Instruction -
Copy out, word for word, the part of the material that opens with the line containing "加工 (431, 1154)" and closes with the line containing "商品一覧 (246, 53)", including both of those lines.

[Part of a data file]
◆ ◆ ◆

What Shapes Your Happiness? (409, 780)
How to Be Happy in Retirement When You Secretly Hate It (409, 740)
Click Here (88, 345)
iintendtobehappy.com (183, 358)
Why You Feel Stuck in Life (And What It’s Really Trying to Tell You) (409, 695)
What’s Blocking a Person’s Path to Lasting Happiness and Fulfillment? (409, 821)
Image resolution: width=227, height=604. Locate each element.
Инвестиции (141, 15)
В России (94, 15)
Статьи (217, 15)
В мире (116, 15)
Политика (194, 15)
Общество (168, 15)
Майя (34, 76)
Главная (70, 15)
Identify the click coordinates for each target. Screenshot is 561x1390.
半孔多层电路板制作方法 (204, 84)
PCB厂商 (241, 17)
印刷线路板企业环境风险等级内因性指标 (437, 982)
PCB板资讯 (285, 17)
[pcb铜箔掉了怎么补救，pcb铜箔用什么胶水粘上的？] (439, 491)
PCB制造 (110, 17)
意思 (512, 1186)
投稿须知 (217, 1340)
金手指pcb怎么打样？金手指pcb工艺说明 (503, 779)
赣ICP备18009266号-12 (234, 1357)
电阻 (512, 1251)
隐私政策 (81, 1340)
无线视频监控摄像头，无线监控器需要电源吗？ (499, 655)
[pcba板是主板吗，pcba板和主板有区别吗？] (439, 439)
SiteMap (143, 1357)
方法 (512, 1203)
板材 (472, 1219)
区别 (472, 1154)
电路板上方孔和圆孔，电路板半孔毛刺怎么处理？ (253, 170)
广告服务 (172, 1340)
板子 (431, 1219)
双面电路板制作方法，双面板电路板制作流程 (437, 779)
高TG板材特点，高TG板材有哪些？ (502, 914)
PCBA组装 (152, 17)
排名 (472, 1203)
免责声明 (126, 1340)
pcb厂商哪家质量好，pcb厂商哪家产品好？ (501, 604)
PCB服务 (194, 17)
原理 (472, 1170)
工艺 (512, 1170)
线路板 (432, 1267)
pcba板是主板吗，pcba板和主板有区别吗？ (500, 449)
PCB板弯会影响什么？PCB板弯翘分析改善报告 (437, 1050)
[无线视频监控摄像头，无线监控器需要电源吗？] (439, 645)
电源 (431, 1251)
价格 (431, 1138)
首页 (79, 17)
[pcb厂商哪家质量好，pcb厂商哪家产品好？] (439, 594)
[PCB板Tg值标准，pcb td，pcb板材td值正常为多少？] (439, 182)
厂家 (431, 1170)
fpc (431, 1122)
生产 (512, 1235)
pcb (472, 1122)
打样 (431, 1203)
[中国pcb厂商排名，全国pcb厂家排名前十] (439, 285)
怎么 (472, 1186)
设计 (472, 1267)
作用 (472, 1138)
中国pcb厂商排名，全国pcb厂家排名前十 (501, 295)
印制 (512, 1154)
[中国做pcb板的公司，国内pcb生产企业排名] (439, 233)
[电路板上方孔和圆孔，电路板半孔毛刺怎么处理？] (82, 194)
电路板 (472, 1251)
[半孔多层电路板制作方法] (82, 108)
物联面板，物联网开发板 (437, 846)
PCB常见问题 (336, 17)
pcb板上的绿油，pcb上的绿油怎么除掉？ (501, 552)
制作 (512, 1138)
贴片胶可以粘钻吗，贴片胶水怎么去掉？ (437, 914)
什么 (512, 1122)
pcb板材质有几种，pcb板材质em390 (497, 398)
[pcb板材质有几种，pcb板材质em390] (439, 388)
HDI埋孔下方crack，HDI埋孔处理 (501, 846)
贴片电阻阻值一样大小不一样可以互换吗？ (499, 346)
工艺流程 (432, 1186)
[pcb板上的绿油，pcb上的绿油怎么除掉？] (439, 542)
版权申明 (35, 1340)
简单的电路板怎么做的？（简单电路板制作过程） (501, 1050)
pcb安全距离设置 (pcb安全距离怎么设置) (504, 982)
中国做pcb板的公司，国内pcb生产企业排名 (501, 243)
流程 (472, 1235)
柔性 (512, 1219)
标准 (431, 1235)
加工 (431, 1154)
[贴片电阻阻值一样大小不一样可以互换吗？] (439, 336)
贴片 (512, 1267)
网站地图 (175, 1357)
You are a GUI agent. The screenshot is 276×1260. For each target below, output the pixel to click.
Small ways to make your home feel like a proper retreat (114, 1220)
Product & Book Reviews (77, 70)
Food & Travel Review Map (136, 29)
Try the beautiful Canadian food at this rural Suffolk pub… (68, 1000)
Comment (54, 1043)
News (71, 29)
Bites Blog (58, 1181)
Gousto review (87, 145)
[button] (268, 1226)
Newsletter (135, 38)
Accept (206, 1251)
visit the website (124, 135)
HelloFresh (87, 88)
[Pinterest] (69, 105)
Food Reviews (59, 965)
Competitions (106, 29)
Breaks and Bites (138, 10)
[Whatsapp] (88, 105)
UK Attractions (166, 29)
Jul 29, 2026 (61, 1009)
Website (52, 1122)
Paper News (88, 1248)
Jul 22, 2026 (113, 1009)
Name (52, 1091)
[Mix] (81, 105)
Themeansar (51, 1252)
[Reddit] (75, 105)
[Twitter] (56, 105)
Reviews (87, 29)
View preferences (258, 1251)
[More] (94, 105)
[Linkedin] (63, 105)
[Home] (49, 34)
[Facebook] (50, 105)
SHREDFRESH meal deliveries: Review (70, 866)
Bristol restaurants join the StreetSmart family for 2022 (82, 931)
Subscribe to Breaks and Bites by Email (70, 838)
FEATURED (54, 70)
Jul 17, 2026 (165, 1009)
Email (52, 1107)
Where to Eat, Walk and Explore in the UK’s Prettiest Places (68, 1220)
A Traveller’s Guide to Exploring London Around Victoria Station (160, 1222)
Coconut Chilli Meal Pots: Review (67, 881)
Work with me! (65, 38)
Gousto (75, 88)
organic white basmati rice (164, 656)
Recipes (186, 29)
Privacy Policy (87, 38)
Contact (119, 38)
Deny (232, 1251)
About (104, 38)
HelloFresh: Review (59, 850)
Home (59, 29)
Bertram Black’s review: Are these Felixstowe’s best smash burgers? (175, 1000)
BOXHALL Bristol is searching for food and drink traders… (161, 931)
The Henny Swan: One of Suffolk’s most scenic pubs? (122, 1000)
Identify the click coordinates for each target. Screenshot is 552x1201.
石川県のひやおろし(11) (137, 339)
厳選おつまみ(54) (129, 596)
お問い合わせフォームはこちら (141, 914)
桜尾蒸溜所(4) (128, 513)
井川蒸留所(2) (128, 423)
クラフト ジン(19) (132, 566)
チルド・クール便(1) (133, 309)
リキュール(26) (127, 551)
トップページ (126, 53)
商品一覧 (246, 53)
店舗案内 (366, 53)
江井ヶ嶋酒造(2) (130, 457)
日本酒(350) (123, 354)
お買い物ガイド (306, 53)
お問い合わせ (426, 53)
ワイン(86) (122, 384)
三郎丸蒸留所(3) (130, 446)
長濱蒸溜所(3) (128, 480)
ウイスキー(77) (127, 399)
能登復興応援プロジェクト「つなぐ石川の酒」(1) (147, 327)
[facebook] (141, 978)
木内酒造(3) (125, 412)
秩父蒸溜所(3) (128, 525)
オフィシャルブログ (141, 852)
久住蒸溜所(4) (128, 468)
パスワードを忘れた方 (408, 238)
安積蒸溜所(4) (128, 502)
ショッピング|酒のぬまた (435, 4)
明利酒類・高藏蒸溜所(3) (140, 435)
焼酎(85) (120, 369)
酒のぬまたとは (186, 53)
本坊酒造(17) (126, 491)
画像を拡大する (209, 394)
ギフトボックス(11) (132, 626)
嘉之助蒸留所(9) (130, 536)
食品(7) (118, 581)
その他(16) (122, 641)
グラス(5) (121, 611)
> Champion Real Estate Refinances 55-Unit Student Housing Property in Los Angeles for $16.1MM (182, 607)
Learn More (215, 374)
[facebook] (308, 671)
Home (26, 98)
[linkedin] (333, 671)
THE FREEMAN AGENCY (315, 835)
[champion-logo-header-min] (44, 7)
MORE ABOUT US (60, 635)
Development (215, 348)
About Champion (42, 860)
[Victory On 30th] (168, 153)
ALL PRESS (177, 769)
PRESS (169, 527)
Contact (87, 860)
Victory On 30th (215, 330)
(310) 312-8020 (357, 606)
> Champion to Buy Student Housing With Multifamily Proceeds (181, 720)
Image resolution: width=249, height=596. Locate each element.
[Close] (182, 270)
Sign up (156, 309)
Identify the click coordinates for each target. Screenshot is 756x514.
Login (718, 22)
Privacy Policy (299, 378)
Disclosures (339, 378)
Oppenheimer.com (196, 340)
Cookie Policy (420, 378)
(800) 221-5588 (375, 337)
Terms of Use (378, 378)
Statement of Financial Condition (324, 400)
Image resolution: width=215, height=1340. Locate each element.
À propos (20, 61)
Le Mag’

◆ ◆ ◆

Solution -
加工 (431, 1154)
[贴片电阻阻值一样大小不一样可以互换吗？] (439, 336)
贴片 (512, 1267)
网站地图 (175, 1357)
You are a GUI agent. The screenshot is 276×1260. For each target below, output the pixel to click.
Small ways to make your home feel like a proper retreat (114, 1220)
Product & Book Reviews (77, 70)
Food & Travel Review Map (136, 29)
Try the beautiful Canadian food at this rural Suffolk pub… (68, 1000)
Comment (54, 1043)
News (71, 29)
Bites Blog (58, 1181)
Gousto review (87, 145)
[button] (268, 1226)
Newsletter (135, 38)
Accept (206, 1251)
visit the website (124, 135)
HelloFresh (87, 88)
[Pinterest] (69, 105)
Food Reviews (59, 965)
Competitions (106, 29)
Breaks and Bites (138, 10)
[Whatsapp] (88, 105)
UK Attractions (166, 29)
Jul 29, 2026 (61, 1009)
Website (52, 1122)
Paper News (88, 1248)
Jul 22, 2026 (113, 1009)
Name (52, 1091)
[Mix] (81, 105)
Themeansar (51, 1252)
[Reddit] (75, 105)
[Twitter] (56, 105)
Reviews (87, 29)
View preferences (258, 1251)
[More] (94, 105)
[Linkedin] (63, 105)
[Home] (49, 34)
[Facebook] (50, 105)
SHREDFRESH meal deliveries: Review (70, 866)
Bristol restaurants join the StreetSmart family for 2022 (82, 931)
Subscribe to Breaks and Bites by Email (70, 838)
FEATURED (54, 70)
Jul 17, 2026 (165, 1009)
Email (52, 1107)
Where to Eat, Walk and Explore in the UK’s Prettiest Places (68, 1220)
A Traveller’s Guide to Exploring London Around Victoria Station (160, 1222)
Coconut Chilli Meal Pots: Review (67, 881)
Work with me! (65, 38)
Gousto (75, 88)
organic white basmati rice (164, 656)
Recipes (186, 29)
Privacy Policy (87, 38)
Contact (119, 38)
Deny (232, 1251)
About (104, 38)
HelloFresh: Review (59, 850)
Home (59, 29)
Bertram Black’s review: Are these Felixstowe’s best smash burgers? (175, 1000)
BOXHALL Bristol is searching for food and drink traders… (161, 931)
The Henny Swan: One of Suffolk’s most scenic pubs? (122, 1000)
Identify the click coordinates for each target. Screenshot is 552x1201.
石川県のひやおろし(11) (137, 339)
厳選おつまみ(54) (129, 596)
お問い合わせフォームはこちら (141, 914)
桜尾蒸溜所(4) (128, 513)
井川蒸留所(2) (128, 423)
クラフト ジン(19) (132, 566)
チルド・クール便(1) (133, 309)
リキュール(26) (127, 551)
トップページ (126, 53)
商品一覧 (246, 53)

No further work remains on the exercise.